Guest Post: April McCullohs

by Nish on February 25, 2011

I’m six days out from walking onto the stage of our church, sitting on a stool next to our lead pastor, and sharing my story.

The one where I’m five and a boy steals my innocence.

The one where Jesus meets me, over and over again, punctuating my pain with healing touches, slowly transforming an injured identity into one that’s sewn up with threads of Truth and Life.

I’ve had months to anticipate this moment, months to prepare. I didn’t even initiate this project—it came to me in prayer and I have very hesitantly submitted. The whole process of preparation, though, has surprised me.

I thought we were good on this.

I thought we’d made a ton of progress.

I thought every stone had been overturned.

I thought this period of preparation would be one of celebration and reflection, of merely finding words to describe the healing work that had already transpired.

Instead, I find myself six days out and six leagues from whole.

New pain, deeper pain, has been uncovered. New memories have returned, piercing through the fogginess of twenty-three years of recollection with a frightening clarity. And I find myself scrambling, with this pending deadline, to fix myself and quickly.

I try to schedule a session this week with my counselor, asking to Skype, if necessary. The earlier, the better. I need to lay these demons to rest.

I have to prepare to share this Sunday.

My well-intentioned husband sends me to the spa and Starbucks, for an afternoon free from the babies. He confesses later that he hopes “my day off” will “make me happier.”

So I can prepare to share this Sunday.

I meet with my bestie, over coffee and a shared berry crumble. I hash out my recently discovered wound, hoping for some cathartic release from the pain,

because I have to share this Sunday.

And then I turn my thoughts to scripture. Surely there’s some passage, some principle on healing that I’ve overlooked. Surely there’s something in there that can erase this pain. My Bible opens to Psalm 139, probably because the creases in its binding prefer a fair amount of weight on either side, pinning the Psalms in the middle. My eyes land on a section I usually skip over, the depressing one sandwiched between happier confessions.

**SUPPLIED INFORMATION:**
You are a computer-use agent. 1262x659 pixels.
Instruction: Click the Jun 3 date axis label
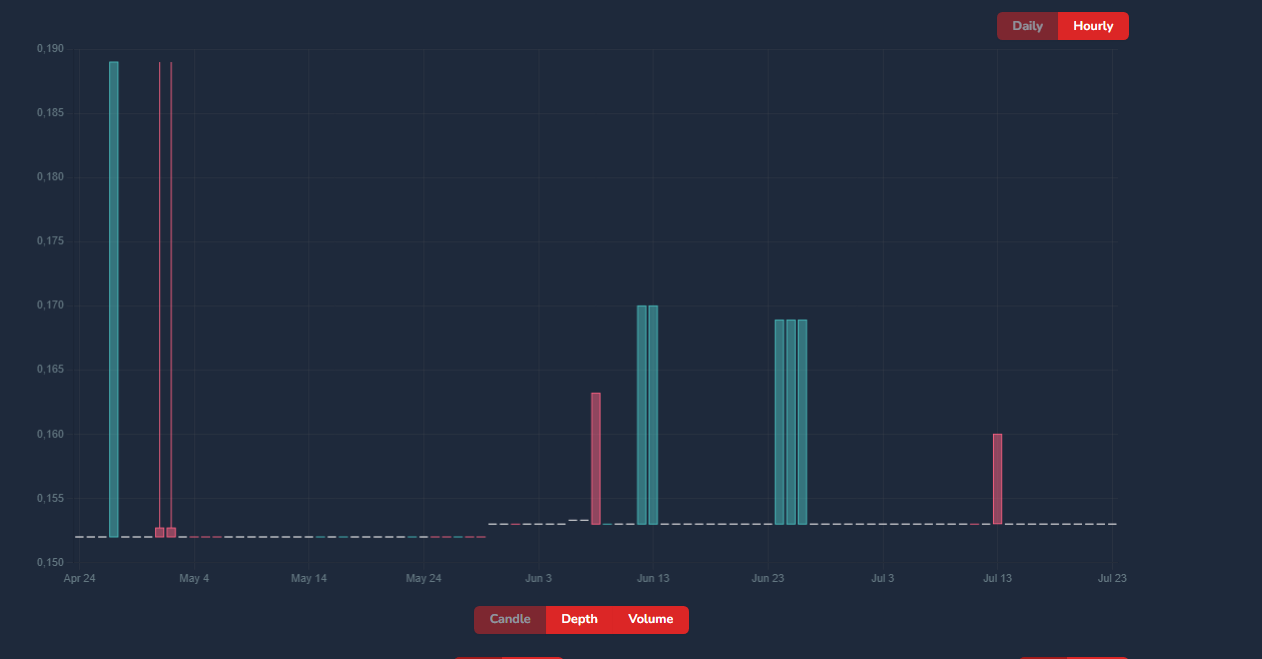click(538, 578)
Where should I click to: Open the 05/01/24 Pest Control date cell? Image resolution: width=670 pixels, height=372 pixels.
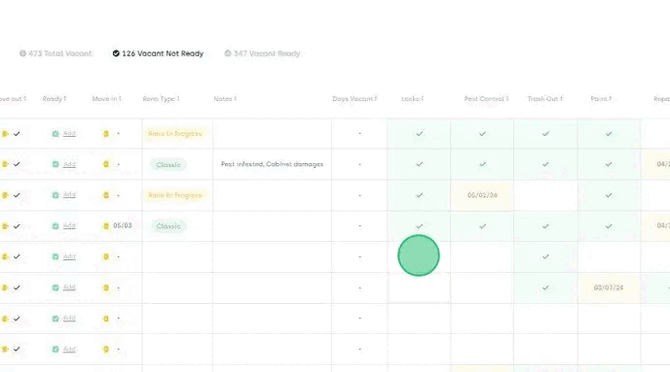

**JOBS:**
**a.** In the guest post, rewrite the paragraph beginning "I've had months to anticipate this moment" more briefly, keeping its main facts.
**b.** Repeat the part of the guest post that begins at the words "I thought every" and stops after "myself and quickly.", word for word.

**PER-TASK ANSWERS:**
**a.** I had months to prepare for this. The project came to me in prayer rather than by my own choice, and I accepted it reluctantly. Still, the preparation has surprised me.

**b.**
I thought every stone had been overturned.

I thought this period of preparation would be one of celebration and reflection, of merely finding words to describe the healing work that had already transpired.

Instead, I find myself six days out and six leagues from whole.

New pain, deeper pain, has been uncovered. New memories have returned, piercing through the fogginess of twenty-three years of recollection with a frightening clarity. And I find myself scrambling, with this pending deadline, to fix myself and quickly.